The solution? Simple, I had to write the same sizes at two places. One in the timthum.php call and one on the img src itself.

Small things

Sometimes even if you do change the style.css the theme won´t make any changes. In this case don´t freak out and change stuff back or again. Instead hit your browsers cache folder and empty it. That works wonders in some cases.

If the thing you want to change is a header. Look for H1-H4 in the style.css as those are most likely your safest bet.

For content area. it all depends on what the creator of the theme has named it as. This is where that sourcepage will come in handy as you can see what he has named the different areas and thus you can look them up in the style.css.

If you find a style.css that is mostly empty, don´t fret out, take a look at the file and you will probably find an “import url(styles/standard.css)” or something in the file telling you where the file is located and thus you can find it.

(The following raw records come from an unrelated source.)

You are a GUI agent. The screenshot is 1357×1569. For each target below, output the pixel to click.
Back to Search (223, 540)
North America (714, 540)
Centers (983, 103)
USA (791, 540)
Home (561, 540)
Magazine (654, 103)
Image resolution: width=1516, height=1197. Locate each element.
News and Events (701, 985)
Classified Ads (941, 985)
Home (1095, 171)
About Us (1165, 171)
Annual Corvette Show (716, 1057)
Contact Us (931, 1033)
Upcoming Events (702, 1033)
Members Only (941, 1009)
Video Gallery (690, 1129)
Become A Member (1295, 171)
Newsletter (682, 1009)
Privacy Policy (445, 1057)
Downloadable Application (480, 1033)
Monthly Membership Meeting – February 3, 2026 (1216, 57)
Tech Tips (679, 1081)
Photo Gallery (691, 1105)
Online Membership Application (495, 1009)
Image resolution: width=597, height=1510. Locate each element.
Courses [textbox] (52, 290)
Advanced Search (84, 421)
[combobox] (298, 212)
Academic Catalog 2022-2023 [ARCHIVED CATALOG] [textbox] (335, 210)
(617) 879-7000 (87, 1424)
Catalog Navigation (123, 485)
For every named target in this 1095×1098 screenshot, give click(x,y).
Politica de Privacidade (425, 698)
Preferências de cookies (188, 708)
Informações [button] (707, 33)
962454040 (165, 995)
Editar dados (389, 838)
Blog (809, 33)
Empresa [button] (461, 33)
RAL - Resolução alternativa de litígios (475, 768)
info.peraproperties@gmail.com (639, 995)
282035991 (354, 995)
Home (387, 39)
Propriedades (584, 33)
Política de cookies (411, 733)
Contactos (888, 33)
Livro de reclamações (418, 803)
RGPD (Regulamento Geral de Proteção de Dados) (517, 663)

It is the same with the other files. They can be located in other folders. On the net this works great and leaves you in the dark as most likely your visitor don´t have access to it. But offline on a local install with the theme you can take a look really easy. Which is a good thing.

For FireFox I´ve gotten the recommendation to install the firebug add-on. It will help you locate what the different areas are called and everything.

Finally

I hope that at least something that you´ve read here has been something you didn´t know already and has given you some insight in how to edit themes or finding that special theme that you want so much it hurts.

If you think that I´ve missed something then leave a comment and I´ll have to get back on that. Hopefully I can be of service for those question. As I said I do not have good PHP knowledge so at times I get lucky with finding code snips that work just the way I want them to work or I go to Template Tags and try to read on how to use the different commands. I don´t like the wordpress.org site much since it leaves so much more to be desired, but sometimes it helps out really well.

And with that I bring you this article´s end.

edit – a link inserted to show of the wordpress free themes site that sucks, but works in some cases.

edit2 – made a slight change in the title to make it a better description of what this post is about.